Exercise instructions: What is needed is a word-for-word copy of the lines below from the one with "How do I perform: Click Canvas" through the one with "Click the qter band label", both included, with every picture left out.

Source data:
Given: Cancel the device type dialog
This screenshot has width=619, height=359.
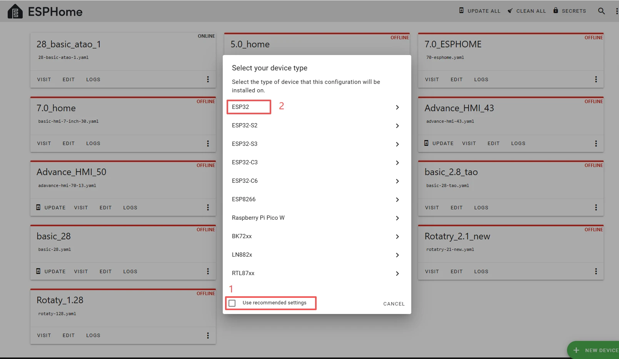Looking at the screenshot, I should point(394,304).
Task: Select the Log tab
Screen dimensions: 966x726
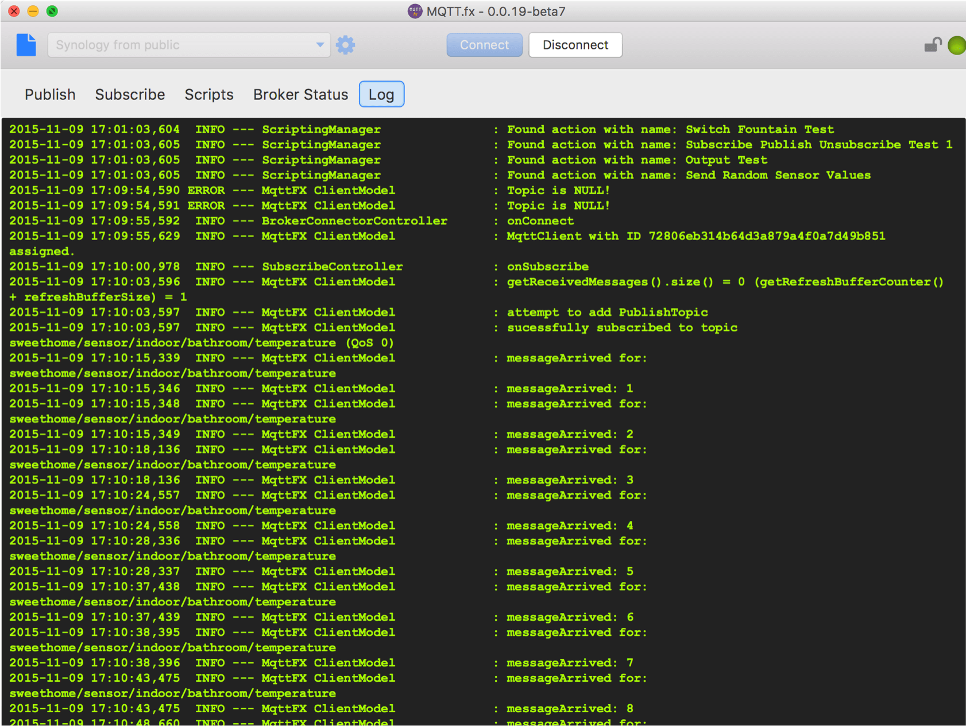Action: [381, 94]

==

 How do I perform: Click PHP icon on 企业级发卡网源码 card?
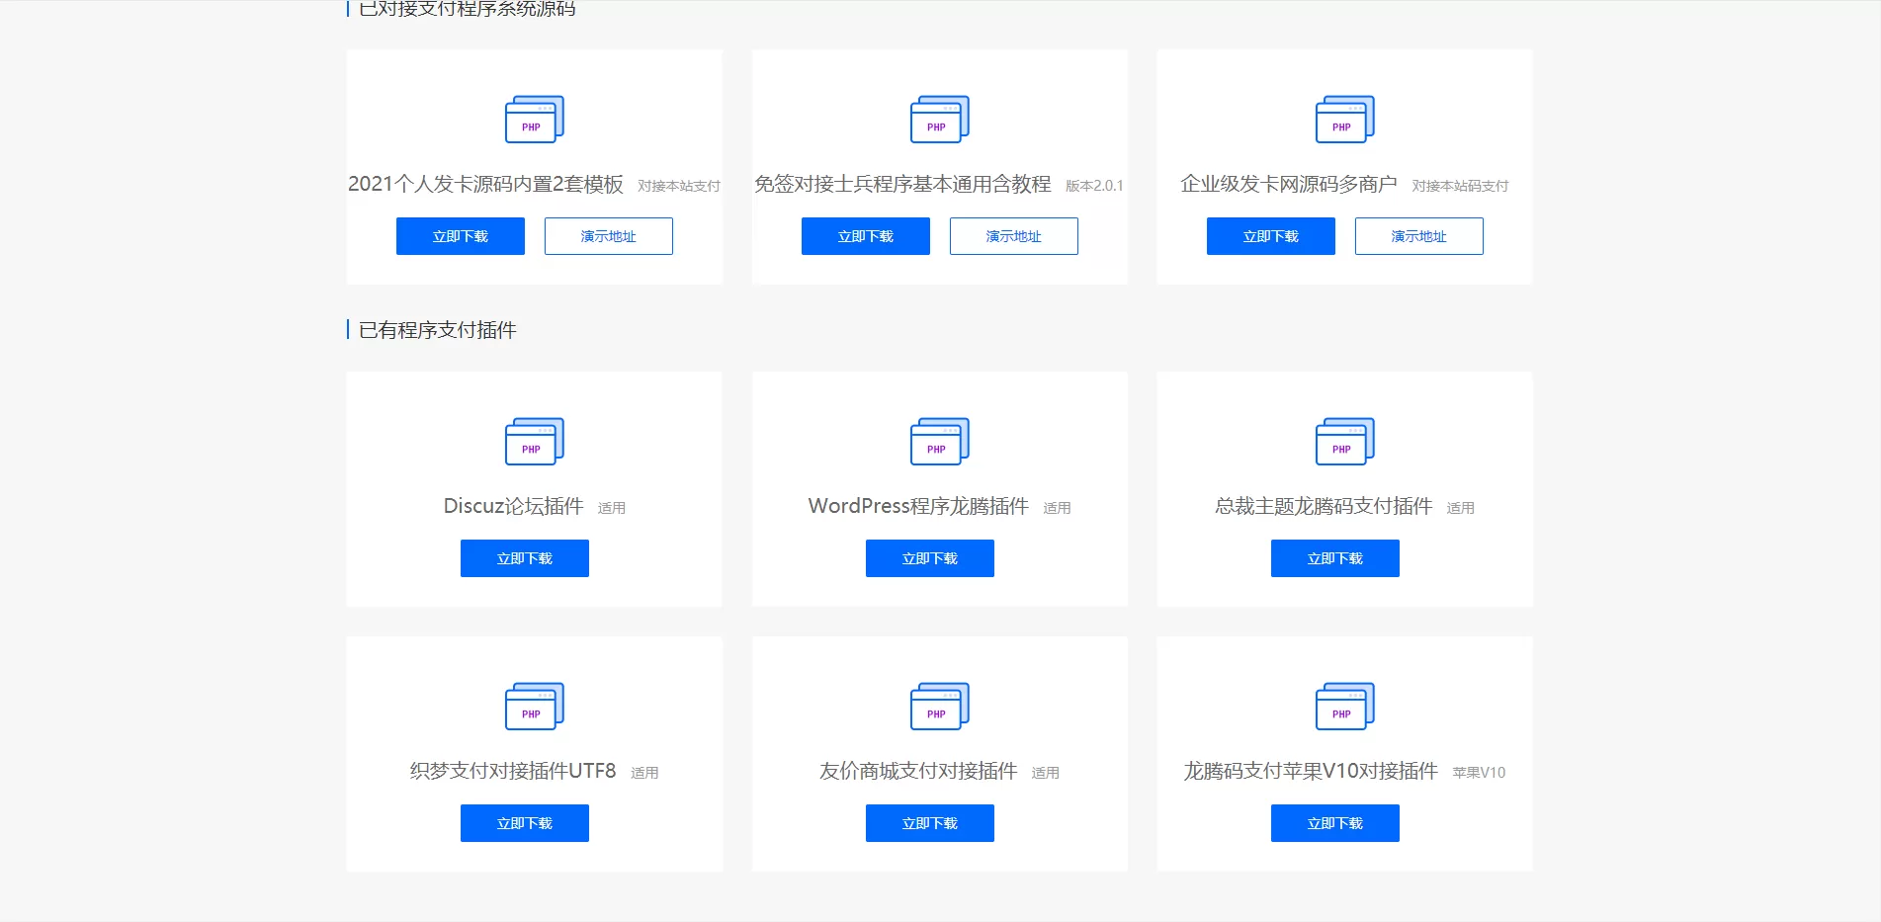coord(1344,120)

---

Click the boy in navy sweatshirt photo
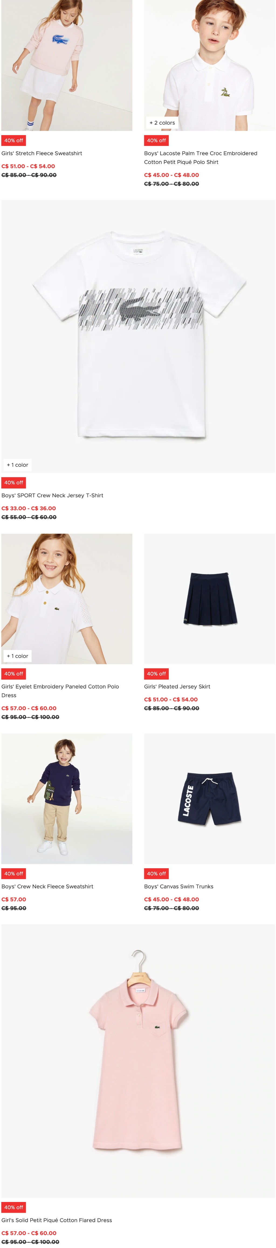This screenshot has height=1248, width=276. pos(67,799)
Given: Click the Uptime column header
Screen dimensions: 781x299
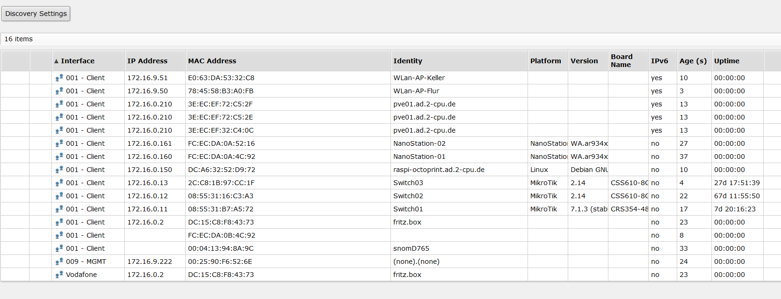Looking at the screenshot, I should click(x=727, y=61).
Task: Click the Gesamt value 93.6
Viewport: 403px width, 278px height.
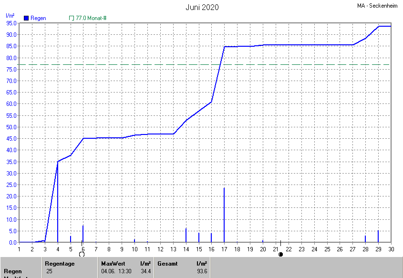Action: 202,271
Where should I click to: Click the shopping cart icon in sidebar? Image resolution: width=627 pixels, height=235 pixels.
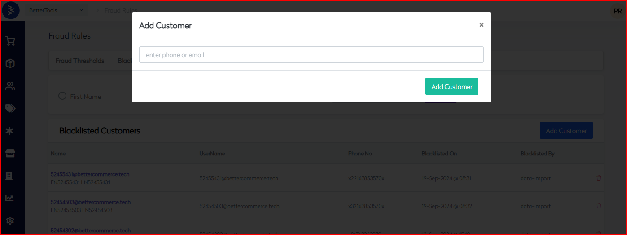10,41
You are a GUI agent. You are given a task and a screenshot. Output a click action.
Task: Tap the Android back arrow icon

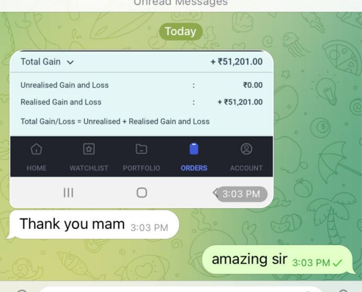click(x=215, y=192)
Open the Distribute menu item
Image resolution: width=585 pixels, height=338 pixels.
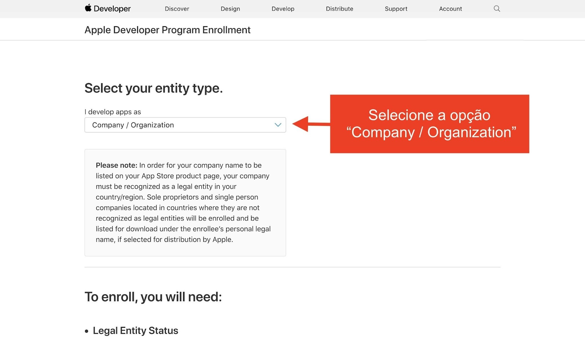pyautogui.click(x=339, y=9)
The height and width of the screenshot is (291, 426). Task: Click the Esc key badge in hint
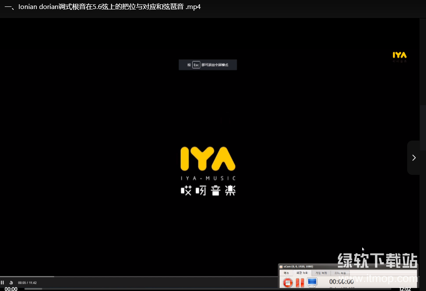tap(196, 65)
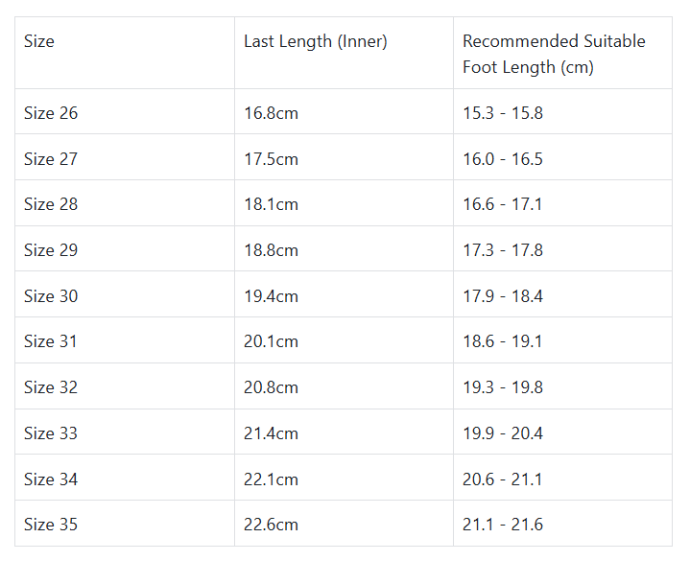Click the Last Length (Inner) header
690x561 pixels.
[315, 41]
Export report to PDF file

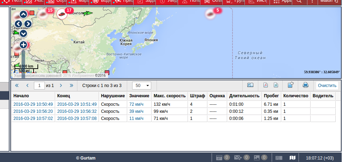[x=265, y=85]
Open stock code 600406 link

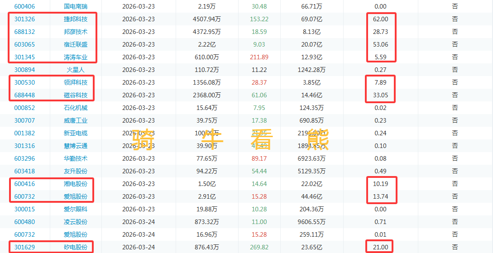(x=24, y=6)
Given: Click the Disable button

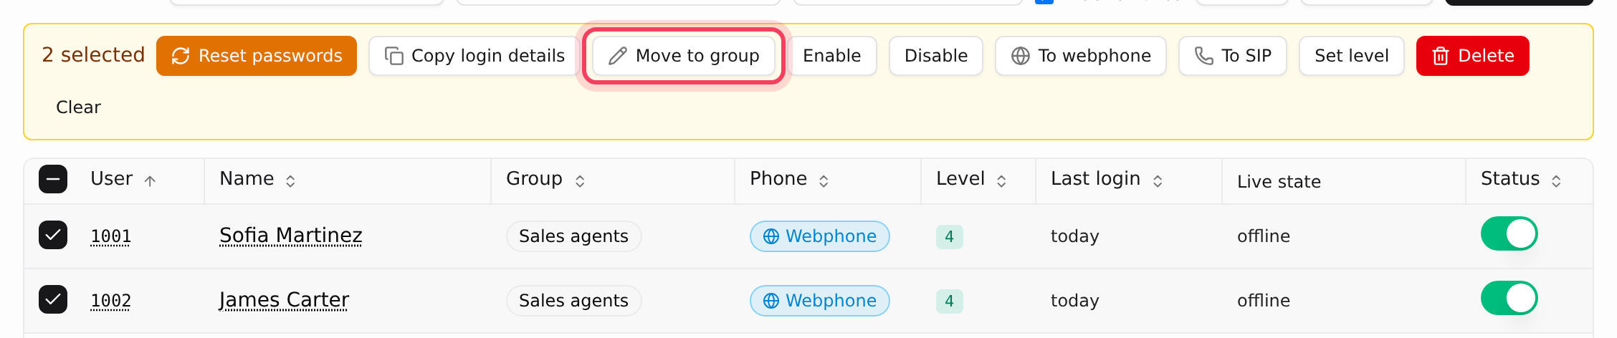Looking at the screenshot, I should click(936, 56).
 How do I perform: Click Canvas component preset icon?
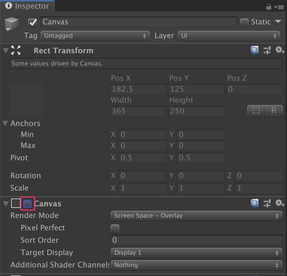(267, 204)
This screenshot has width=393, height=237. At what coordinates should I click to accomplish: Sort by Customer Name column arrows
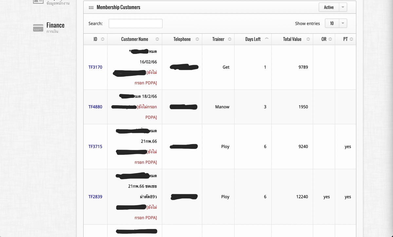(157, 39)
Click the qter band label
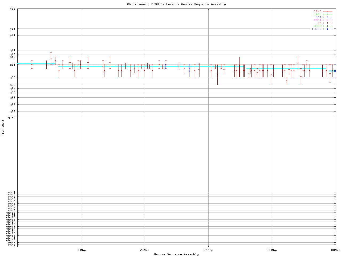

Exercise result:
 How do I perform: Click Canvas component preset icon?
(267, 204)
This screenshot has width=393, height=237. At what coordinates should I click to accomplish: Sort by Customer Name column arrows
(157, 39)
Click the qter band label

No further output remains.